Nachwuchssuche der anderen Art

Fünf Tage, fünf Berufe Bescheidene Resonanz auf ein tolles Ferienpass-Angebot

Alle Teilnehmenden auf einen Blick. Fotos: M. Stöcklin
Alle Teilnehmenden auf einen Blick. Fotos: M. Stöcklin

Eine gute Sache für das Gewerbe und für die teilnehmenden Kinder: Im Rahmen des regionalen Ferienpasses bauten Kinder während einer Woche ihr eigenes Trottinett. Das fertige Gefährt, im Volksmund auch «Trottifäger» genannt, wurde an einem Abschlussanlass ausgiebig getestet und ging danach ins Eigentum der Kinder über.
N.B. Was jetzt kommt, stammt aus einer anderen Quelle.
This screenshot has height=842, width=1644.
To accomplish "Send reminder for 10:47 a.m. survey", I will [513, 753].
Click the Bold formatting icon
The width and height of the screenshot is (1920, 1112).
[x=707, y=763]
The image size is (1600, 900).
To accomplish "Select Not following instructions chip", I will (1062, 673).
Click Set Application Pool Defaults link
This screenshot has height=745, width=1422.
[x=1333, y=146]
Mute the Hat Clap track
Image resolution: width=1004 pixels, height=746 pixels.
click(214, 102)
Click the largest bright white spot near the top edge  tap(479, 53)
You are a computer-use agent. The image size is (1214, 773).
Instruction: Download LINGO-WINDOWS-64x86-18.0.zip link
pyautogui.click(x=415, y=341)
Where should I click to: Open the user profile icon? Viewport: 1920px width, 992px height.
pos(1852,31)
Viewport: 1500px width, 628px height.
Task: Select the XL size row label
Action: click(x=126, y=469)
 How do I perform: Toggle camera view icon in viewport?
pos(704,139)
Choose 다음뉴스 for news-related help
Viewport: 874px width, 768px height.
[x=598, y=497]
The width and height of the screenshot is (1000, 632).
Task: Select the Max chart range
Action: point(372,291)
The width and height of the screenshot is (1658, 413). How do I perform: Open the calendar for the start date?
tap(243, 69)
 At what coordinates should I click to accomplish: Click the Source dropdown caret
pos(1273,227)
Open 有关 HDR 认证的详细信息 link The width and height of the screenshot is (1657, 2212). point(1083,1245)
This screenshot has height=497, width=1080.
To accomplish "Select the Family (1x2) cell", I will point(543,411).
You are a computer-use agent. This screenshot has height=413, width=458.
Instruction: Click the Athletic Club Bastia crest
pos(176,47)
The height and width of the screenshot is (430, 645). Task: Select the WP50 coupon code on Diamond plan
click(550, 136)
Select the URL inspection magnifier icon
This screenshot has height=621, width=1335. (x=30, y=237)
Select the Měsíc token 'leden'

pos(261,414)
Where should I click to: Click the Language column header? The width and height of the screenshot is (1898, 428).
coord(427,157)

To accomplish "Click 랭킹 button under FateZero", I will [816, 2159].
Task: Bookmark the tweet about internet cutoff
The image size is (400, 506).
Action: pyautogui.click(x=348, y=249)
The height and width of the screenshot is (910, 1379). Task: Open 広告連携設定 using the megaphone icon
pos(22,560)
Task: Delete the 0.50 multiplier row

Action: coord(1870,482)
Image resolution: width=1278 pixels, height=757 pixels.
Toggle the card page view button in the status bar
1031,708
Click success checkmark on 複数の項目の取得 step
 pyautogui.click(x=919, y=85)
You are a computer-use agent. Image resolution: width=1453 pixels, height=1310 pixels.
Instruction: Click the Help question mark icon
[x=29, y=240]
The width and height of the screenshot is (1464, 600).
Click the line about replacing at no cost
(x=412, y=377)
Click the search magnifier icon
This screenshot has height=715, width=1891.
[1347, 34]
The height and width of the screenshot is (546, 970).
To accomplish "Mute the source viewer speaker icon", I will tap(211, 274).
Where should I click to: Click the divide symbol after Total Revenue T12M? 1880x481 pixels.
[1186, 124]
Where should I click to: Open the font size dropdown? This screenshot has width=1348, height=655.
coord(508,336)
Hinter diesem attraktiven Angebot für einer bescheidenen Teilnahmegebühr von 50 Franken stehen die fünf regionalen Berufsverbände Metallbau, Polymechanik, Holzbau, Schreiner sowie das Autogewerbe (werkberufe.ch). Sie steckten viel Aufwand in dieses Projekt «5 Tage, 5 Berufe», mit welchem Werkberufe vorgestellt wurden und praktisch ausprobiert werden konnten – durchaus mit dem legitimen und löblichen Hintergedanken, junge Menschen in ihrer Berufswahl zu unterstützen und wenn möglich für einen solchen Beruf zu begeistern.

Sieger aus Füllinsdorf

So arbeiteten die Kinder unter kundiger Anleitung mit Holz und Metall, planten, massen, sägten, hobelten, schweissten, schraubten und montierten an fünf Vormittagen in einer Woche ihr eigenes Trotti. Zum Abschluss stand auf dem Gelände des Bildungszentrums Autogewerbe in Sissach ein Geschicklichkeitstest auf dem Programm. Dabei gab es zwei Läufe zu absolvieren mit dem Ziel, die beiden Durchgänge möglichst zeitgleich zu fahren. Alle Teilnehmenden (siehe Rangliste am Ende des Artikels) erhielten schliesslich eine entsprechende Urkunde.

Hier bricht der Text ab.